What the task requires:
Return, word for word, the line that contains "Image resolution: width=1366, height=768." and every line after it through the end of the records.
(Supplied data begins)
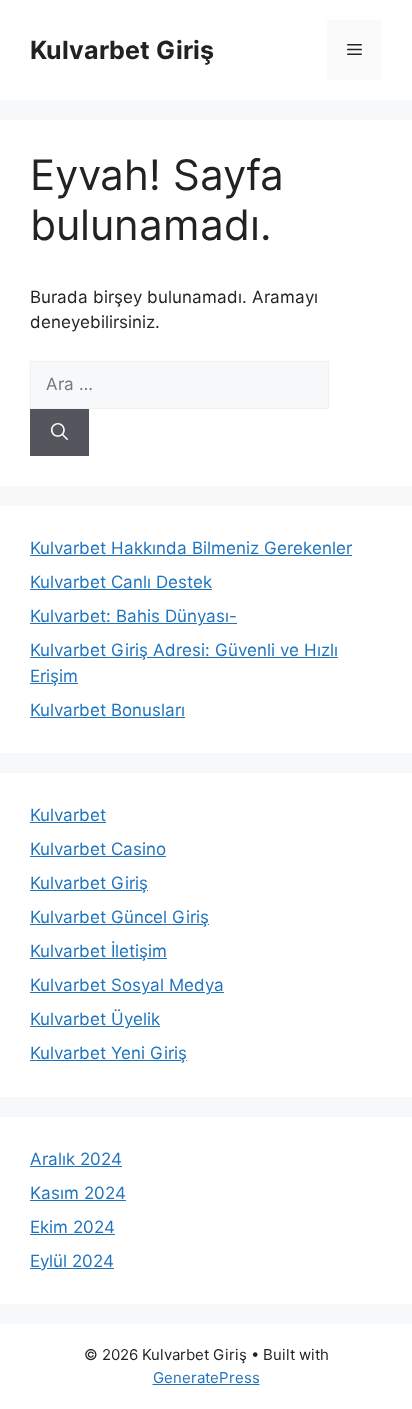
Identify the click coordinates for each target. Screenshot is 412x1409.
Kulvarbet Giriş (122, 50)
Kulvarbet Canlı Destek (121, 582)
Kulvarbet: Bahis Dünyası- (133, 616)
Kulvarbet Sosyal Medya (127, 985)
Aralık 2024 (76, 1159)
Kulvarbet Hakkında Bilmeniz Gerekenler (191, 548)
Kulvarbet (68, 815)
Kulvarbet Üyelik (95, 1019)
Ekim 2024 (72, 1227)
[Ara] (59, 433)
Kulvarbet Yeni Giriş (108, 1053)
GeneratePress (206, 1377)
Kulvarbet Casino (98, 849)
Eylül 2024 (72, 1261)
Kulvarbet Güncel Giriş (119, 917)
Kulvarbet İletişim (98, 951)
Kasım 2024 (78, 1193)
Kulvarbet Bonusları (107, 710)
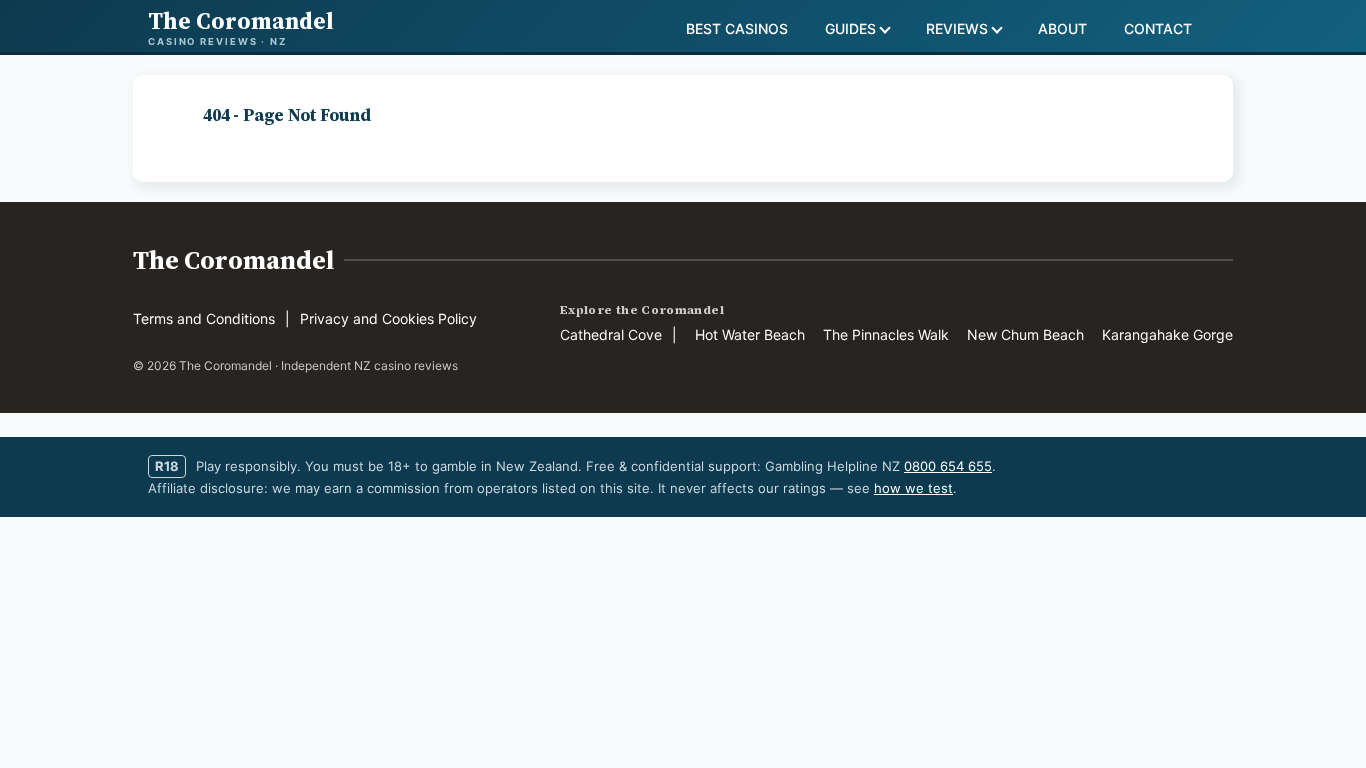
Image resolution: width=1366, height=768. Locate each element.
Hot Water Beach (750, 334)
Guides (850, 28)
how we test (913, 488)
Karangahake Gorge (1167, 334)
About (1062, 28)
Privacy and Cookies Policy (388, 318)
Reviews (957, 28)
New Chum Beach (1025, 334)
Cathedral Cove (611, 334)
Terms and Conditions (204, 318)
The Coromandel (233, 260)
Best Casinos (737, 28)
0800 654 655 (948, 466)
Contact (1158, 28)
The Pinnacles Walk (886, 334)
(Supplied data ends)
Solution to the exercise:
Image resolution: width=1366, height=768. Locate each element.
Hot Water Beach (750, 334)
Guides (850, 28)
how we test (913, 488)
Karangahake Gorge (1167, 334)
About (1062, 28)
Privacy and Cookies Policy (388, 318)
Reviews (957, 28)
New Chum Beach (1025, 334)
Cathedral Cove (611, 334)
Terms and Conditions (204, 318)
The Coromandel (233, 260)
Best Casinos (737, 28)
0800 654 655 (948, 466)
Contact (1158, 28)
The Pinnacles Walk (886, 334)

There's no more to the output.